There’s a great website called The Bitter Southerner that recently featured an article entitled “The Weird History of Hillbilly TV” by Gabe Bullard. It talks about all sorts of things from “The Andy Griffith Show” to “Duck Dynasty,” including the fact that the Vietnam War and the Civil Rights Movement, although unmentioned, were both taking place while Andy Taylor was sheriff in the fictional small town of Mayberry.
No less than four photographs of Andy Griffith, who died in 2012, are part of that article. That made me smile for two reasons. First, because I was raised on reruns of the black and while episodes of “The Andy Griffith Show.” Yes, I’m among those who consider the color episodes of that show, including all things related to “Mayberry R.F.D.,” to be heretical. But I also smiled because of a connection to Andy Griffith.
That’s because the first pastor whom I remember during my childhood at Union Cross Moravian Church in Winston-Salem, North Carolina, was the Rev. Edward T. Mickey, Jr. After he had retired from Union Cross, he was elected to be a bishop of the Unitas Fratrum, which is the name of the worldwide Moravian Church.

### TO-DO LIST:
A. According to the blog post, who is the first pastor the writer remembers at Union Cross Moravian Church?
B. Repeat the stretch of the blog post from "There’s a great" through "to Andy Griffith." word for word.
The items aren't needed for this work.

### INFORMATION GIVEN:
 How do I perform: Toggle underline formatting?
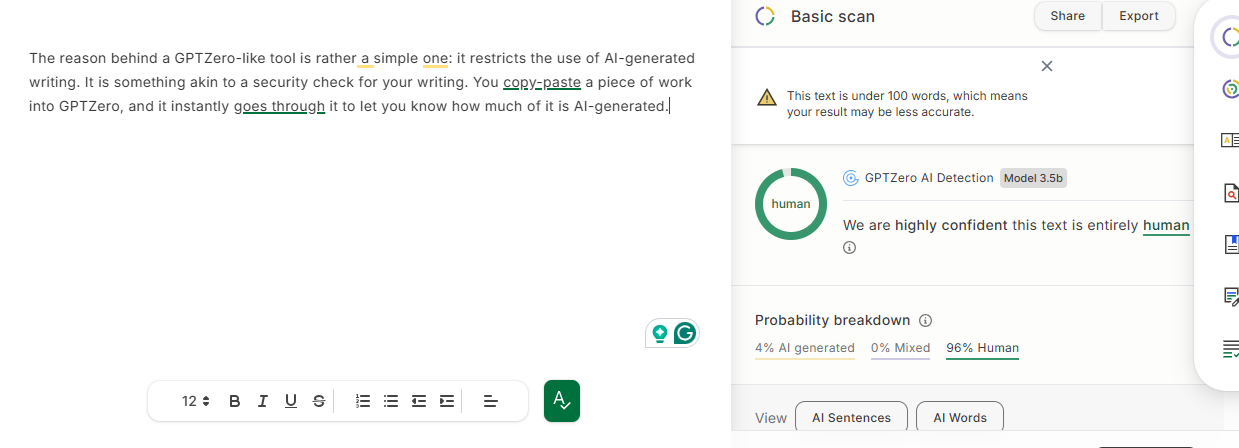click(291, 401)
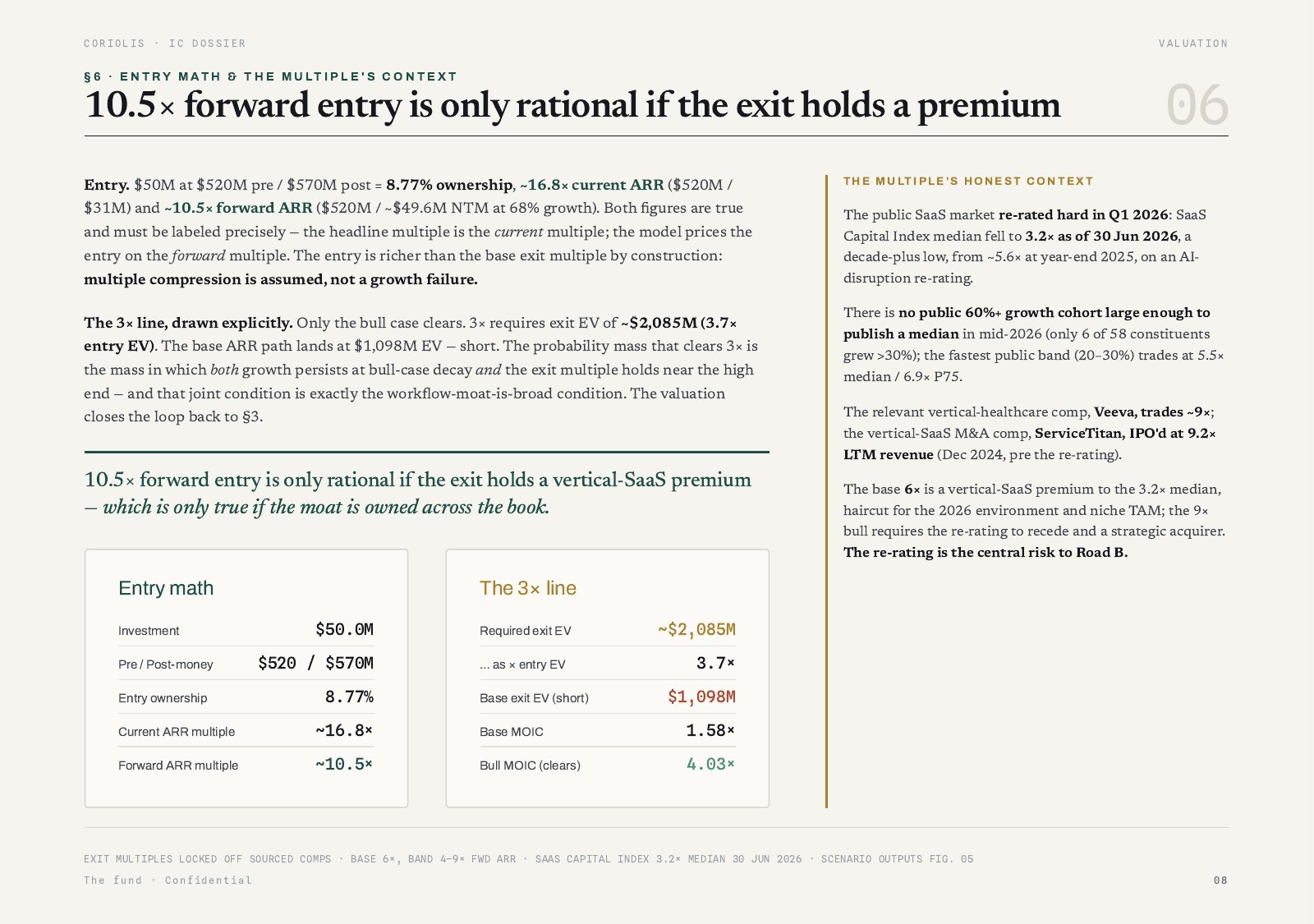Click the CORIOLIS IC DOSSIER header
Viewport: 1314px width, 924px height.
coord(164,44)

### SOLUTIONS BELOW:
A. The Rev. Edward T. Mickey, Jr.

B.
There’s a great website called The Bitter Southerner that recently featured an article entitled “The Weird History of Hillbilly TV” by Gabe Bullard. It talks about all sorts of things from “The Andy Griffith Show” to “Duck Dynasty,” including the fact that the Vietnam War and the Civil Rights Movement, although unmentioned, were both taking place while Andy Taylor was sheriff in the fictional small town of Mayberry.
No less than four photographs of Andy Griffith, who died in 2012, are part of that article. That made me smile for two reasons. First, because I was raised on reruns of the black and while episodes of “The Andy Griffith Show.” Yes, I’m among those who consider the color episodes of that show, including all things related to “Mayberry R.F.D.,” to be heretical. But I also smiled because of a connection to Andy Griffith.